Every record below, from first to last: print it exactly as shown.

Collected data entries
#####
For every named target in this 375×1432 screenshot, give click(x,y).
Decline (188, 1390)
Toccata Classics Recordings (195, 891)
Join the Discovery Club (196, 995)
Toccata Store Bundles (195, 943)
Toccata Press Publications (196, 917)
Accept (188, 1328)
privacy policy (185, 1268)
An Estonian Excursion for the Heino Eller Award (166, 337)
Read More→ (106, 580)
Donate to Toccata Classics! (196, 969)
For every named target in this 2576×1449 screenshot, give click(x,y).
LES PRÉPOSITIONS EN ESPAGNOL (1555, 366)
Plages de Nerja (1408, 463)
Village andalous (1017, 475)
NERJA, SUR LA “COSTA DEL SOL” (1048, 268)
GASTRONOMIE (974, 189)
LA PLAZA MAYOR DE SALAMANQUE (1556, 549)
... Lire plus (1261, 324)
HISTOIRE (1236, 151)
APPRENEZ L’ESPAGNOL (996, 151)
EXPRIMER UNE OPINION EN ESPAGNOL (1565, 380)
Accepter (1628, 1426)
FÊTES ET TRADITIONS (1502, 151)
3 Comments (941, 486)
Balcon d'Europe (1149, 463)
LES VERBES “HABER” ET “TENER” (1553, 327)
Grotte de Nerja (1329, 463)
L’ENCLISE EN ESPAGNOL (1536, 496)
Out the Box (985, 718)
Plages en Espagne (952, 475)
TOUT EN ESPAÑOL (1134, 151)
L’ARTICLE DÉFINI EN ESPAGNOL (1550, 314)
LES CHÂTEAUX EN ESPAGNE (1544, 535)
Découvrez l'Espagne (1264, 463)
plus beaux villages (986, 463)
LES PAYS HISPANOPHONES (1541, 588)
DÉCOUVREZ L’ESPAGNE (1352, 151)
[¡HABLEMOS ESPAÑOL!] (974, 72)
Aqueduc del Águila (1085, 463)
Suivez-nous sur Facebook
#####
(OUTPUT BELOW):
For every named target in this 375×1432 screenshot, give click(x,y).
Decline (188, 1390)
Toccata Classics Recordings (195, 891)
Join the Discovery Club (196, 995)
Toccata Store Bundles (195, 943)
Toccata Press Publications (196, 917)
Accept (188, 1328)
privacy policy (185, 1268)
An Estonian Excursion for the Heino Eller Award (166, 337)
Read More→ (106, 580)
Donate to Toccata Classics! (196, 969)
For every named target in this 2576×1449 screenshot, give click(x,y).
LES PRÉPOSITIONS EN ESPAGNOL (1555, 366)
Plages de Nerja (1408, 463)
Village andalous (1017, 475)
NERJA, SUR LA “COSTA DEL SOL” (1048, 268)
GASTRONOMIE (974, 189)
LA PLAZA MAYOR DE SALAMANQUE (1556, 549)
... Lire plus (1261, 324)
HISTOIRE (1236, 151)
APPRENEZ L’ESPAGNOL (996, 151)
EXPRIMER UNE OPINION EN ESPAGNOL (1565, 380)
Accepter (1628, 1426)
FÊTES ET TRADITIONS (1502, 151)
3 Comments (941, 486)
Balcon d'Europe (1149, 463)
LES VERBES “HABER” ET “TENER” (1553, 327)
Grotte de Nerja (1329, 463)
L’ENCLISE EN ESPAGNOL (1536, 496)
Out the Box (985, 718)
Plages en Espagne (952, 475)
TOUT EN ESPAÑOL (1134, 151)
L’ARTICLE DÉFINI EN ESPAGNOL (1550, 314)
LES CHÂTEAUX EN ESPAGNE (1544, 535)
Découvrez l'Espagne (1264, 463)
plus beaux villages (986, 463)
LES PAYS HISPANOPHONES (1541, 588)
DÉCOUVREZ L’ESPAGNE (1352, 151)
[¡HABLEMOS ESPAÑOL!] (974, 72)
Aqueduc del Águila (1085, 463)
Suivez-nous sur Facebook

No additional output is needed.